From 2001 to 2017, Professor Darnell Hunt served as Director of the Center. In these years, Professor Hunt facilitated the Center’s growth while publishing path-breaking scholarship on the the entertainment industry, Hollywood Diversity Report. On July 1, 2017, Professor Hunt was appointed Dean of Social Sciences.
For 2017/18, I will be serving as the Center’s Interim Director. As a historian, my own scholarship has focused on race, immigration, and the carceral state (police and prison systems) in the United States. My first book, Migra! A History of the U.S. Border Patrol (University of California Press, 2010) explained how race fueled the rise of the U.S. Border Patrol in the U.S.-Mexico border region. My most recent book, City of Inmates: Conquest, Rebellion, and the Rise of Human Caging in the United States (University of North Carolina Press, 2017) chronicles how Los Angeles built the largest jail system on Earth. And my current research, Million Dollar Hoods, is a digital mapping project that documents the staggering cost of incarceration in Los Angeles.

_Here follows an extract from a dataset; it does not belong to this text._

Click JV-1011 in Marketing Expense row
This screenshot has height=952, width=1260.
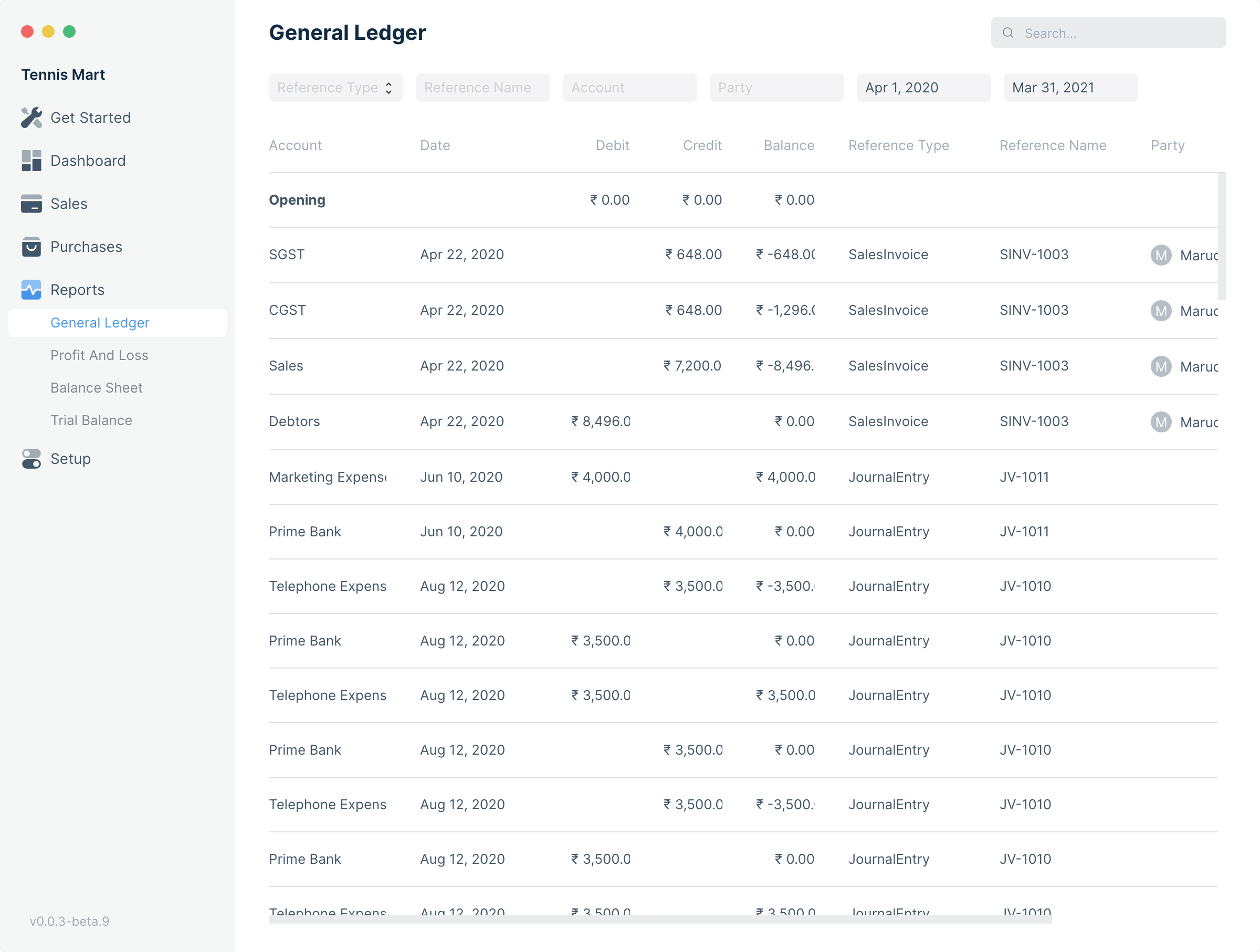pyautogui.click(x=1024, y=477)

It is currently being used by local advocates and policy-makers to shift public funding away from policing and incarceration and toward employment, education, and health care.
For 2017/18, I am anchoring the Million Dollar Hoods research project at the Ralph J. Bunche Center for African American Studies. From Bunche, our team of faculty, staff, students and community partners are working together to produce new knowledge to end mass incarceration in Los Angeles.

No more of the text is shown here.